• [Directions]:
Could you rewrite the listing from the line holding "Given: Click the Manali Mountain Home label" through the line holding "Given: Click the NH3", both included, with every x and y coordinate in the answers scaled by 0.55 and rounded to the nearest whole number, halves rounded up? Leave every other line and number unchanged.

· · · · · · ·

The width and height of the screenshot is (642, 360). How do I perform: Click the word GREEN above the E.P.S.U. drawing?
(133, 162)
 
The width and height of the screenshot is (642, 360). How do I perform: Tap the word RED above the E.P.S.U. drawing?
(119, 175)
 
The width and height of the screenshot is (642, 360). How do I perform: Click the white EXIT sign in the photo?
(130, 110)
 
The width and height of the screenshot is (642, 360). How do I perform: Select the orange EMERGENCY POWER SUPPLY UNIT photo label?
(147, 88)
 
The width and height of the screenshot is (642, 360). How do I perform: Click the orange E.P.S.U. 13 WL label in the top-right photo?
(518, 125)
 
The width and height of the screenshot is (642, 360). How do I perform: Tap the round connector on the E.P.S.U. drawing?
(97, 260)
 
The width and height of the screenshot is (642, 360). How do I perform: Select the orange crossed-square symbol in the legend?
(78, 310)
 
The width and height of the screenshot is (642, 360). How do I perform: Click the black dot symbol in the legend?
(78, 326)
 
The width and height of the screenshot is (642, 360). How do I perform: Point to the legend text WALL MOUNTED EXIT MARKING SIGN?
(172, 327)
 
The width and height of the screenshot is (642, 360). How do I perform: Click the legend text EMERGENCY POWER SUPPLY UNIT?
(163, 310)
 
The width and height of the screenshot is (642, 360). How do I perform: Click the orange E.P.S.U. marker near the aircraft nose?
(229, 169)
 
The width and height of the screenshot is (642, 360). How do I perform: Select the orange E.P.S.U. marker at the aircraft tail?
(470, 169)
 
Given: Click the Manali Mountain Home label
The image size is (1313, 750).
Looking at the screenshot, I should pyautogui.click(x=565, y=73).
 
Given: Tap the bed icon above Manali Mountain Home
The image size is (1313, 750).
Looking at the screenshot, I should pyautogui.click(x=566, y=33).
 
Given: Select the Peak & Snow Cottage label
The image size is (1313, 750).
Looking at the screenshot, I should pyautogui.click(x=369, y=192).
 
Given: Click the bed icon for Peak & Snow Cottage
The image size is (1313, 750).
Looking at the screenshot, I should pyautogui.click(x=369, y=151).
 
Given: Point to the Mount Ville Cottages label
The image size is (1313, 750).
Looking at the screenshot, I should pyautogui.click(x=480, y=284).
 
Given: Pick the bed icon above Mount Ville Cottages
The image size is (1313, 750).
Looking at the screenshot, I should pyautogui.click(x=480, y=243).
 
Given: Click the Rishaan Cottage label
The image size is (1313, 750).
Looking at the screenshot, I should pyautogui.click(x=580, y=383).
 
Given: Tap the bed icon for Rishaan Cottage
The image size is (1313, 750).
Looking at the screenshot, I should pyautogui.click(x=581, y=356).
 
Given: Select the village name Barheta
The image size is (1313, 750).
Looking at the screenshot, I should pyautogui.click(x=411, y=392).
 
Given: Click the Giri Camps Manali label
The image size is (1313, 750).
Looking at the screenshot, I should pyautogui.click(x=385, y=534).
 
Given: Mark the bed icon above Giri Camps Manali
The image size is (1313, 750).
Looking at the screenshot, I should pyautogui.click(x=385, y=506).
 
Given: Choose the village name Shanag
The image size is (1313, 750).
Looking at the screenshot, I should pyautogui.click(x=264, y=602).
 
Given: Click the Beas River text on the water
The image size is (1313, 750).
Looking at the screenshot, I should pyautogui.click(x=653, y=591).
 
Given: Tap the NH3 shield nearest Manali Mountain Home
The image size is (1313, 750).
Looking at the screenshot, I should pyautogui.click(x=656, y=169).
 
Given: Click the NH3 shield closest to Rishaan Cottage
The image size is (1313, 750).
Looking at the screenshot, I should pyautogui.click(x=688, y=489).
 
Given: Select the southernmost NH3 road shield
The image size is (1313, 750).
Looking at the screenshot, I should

· · · · · · ·

• [Output for this exercise]:
Given: Click the Manali Mountain Home label
The image size is (1313, 750).
Looking at the screenshot, I should pyautogui.click(x=311, y=40).
 
Given: Tap the bed icon above Manali Mountain Home
The image size is (1313, 750).
Looking at the screenshot, I should pyautogui.click(x=311, y=18).
 
Given: Select the Peak & Snow Cottage label
The image size is (1313, 750).
Looking at the screenshot, I should pyautogui.click(x=203, y=106).
 
Given: Click the bed icon for Peak & Snow Cottage
The image size is (1313, 750).
Looking at the screenshot, I should pyautogui.click(x=203, y=83).
 
Given: Point to the Mount Ville Cottages label
The image size is (1313, 750).
Looking at the screenshot, I should pyautogui.click(x=264, y=156).
 
Given: Pick the bed icon above Mount Ville Cottages
The image size is (1313, 750).
Looking at the screenshot, I should pyautogui.click(x=264, y=134).
 
Given: Click the Rishaan Cottage label
The image size is (1313, 750).
Looking at the screenshot, I should pyautogui.click(x=319, y=211).
 
Given: Tap the bed icon for Rishaan Cottage
The image size is (1313, 750).
Looking at the screenshot, I should pyautogui.click(x=320, y=196).
 
Given: Select the village name Barheta
The image size is (1313, 750).
Looking at the screenshot, I should pyautogui.click(x=226, y=216).
 
Given: Click the Giri Camps Manali label
The image size is (1313, 750).
Looking at the screenshot, I should pyautogui.click(x=212, y=294).
 
Given: Mark the bed icon above Giri Camps Manali
The image size is (1313, 750).
Looking at the screenshot, I should pyautogui.click(x=212, y=278).
 
Given: Choose the village name Shanag
The image size is (1313, 750).
Looking at the screenshot, I should pyautogui.click(x=145, y=331).
 
Given: Click the Beas River text on the water
The image size is (1313, 750).
Looking at the screenshot, I should pyautogui.click(x=359, y=325).
 
Given: Tap the NH3 shield nearest Manali Mountain Home
The image size is (1313, 750).
Looking at the screenshot, I should pyautogui.click(x=361, y=93).
 
Given: Click the NH3 shield closest to Rishaan Cottage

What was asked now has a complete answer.